So what is high emotional intelligence, really? Is it independence and confidence? Perhaps being a good, cheerful conversationalist? A child with high EQ is likely to be very comfortable in social situations.
In reality, high emotional intelligence stems from a sense of security. To give a child a complete sense of security, a father’s companionship must include at least four factors.
Emotional stability from the mother
During childhood, children tend to be closer to their mothers, so mothers play a significant role in helping them develop a sense of security. This bond comes from daily care and deep emotional interaction provided by the mother. Mothers are often the first to understand and respond to their children’s emotional needs, from warm hugs to bedtime stories.
At this stage, if the mother maintains emotional stability and a cheerful state, the child’s sense of security will be intact. When children perceive this stability, they will develop trust in the world around them and in their own abilities. The presence of the mother, with her loving gestures and comfort, helps children build a strong psychological foundation, making it easier for them to explore and learn.
Emotional stability from mother.
Furthermore, when a mother maintains a positive attitude, it creates a healthy learning and development environment for the child. Children often learn from the behaviors of adults, and a mother’s cheerfulness and optimism will inspire them, forming positive habits and a positive attitude towards life.
If the mother can demonstrate patience and skill in problem-solving, the child will learn to face challenges without feeling anxious or afraid. This is crucial in developing the child’s life skills and ability to be independent in later years.
Always convey loving signals to your child
It is a fact that Vietnamese parents are not good at expressing their love, so they should learn to convey more loving signals to their children. In Vietnamese culture, there tends to be an emotional distance, which can make children feel deprived of affection and warmth.
In addition to verbal expressions, hugs and touch are also signs of love. Warm hugs, gentle kisses, or a firm handshake can convey more than a thousand words. It helps the child feel protected by their parents. Especially during times when the child feels sad or anxious, a hug can be the best medicine, making them feel safe and loved.
For emotions that are difficult to express in words, parents can draw what they want to convey and show it to their child. Art is a wonderful way to communicate and express emotions.
By drawing or creating images that represent love, concern, or beautiful memories, children can understand emotions. Simple drawings can convey profound messages.
Always convey loving signals to your child.
Don’t attack your child’s mistakes
When a child makes a mistake, many parents lose control of their emotions and attack their child’s character.
Children are very sensitive to the words of adults, and criticism can leave deep wounds in their souls. Children may become closed off, afraid to express their emotions or opinions.
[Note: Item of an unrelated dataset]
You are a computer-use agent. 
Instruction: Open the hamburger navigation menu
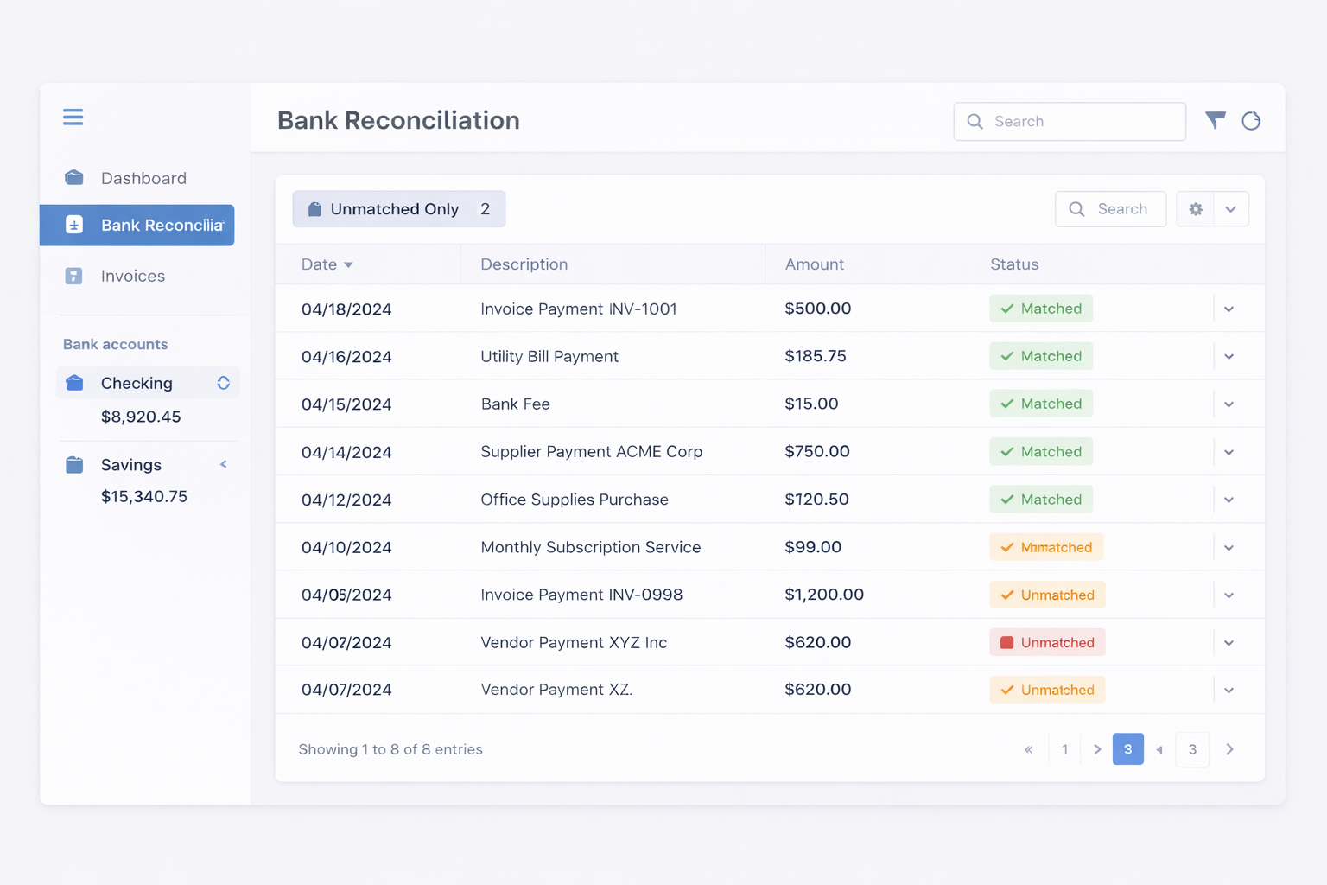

Moreover, this lack of confidence can extend into adulthood, making it difficult for them to communicate and build relationships with others.
Instead of criticizing, parents should use guidance to help children recognize their mistakes. This can be done through gentle conversations where parents point out the problem the child is facing without blaming their character or abilities.
For example, instead of saying, “You’re so stupid for forgetting your homework,” say, “Do you know that forgetting your homework can affect your grades? Let’s make a plan to help you remember your homework next time.” This approach helps children become aware of the problem and encourages them to participate in finding solutions, thereby developing their thinking skills and independence.
Don’t attack your child’s mistakes.
Emotionally harmonious relationship between parents
When parents argue, children often feel uncomfortable and guilty.
This can lead to unhealthy psychological development, as children carry feelings of guilt and worry, affecting their self-confidence and ability to build relationships later on. It is best not to let children witness verbal or physical conflicts between parents.
When children see their parents arguing, they feel helpless and unsure of how to handle their emotions. This can lead to anxiety, depression, or even rebellious behavior. Children may start to believe that love in the family is unstable and can be threatened at any time, making them feel unsafe in their own home.
Therefore, an emotionally harmonious relationship between parents is crucial. When parents maintain calmness and respect for each other, children will feel reassured and loved.
Demonstrating support and backing each other up strengthens their relationship, creating a positive environment for the child’s development. Parents need to communicate openly and honestly, discussing personal issues or conflicts privately.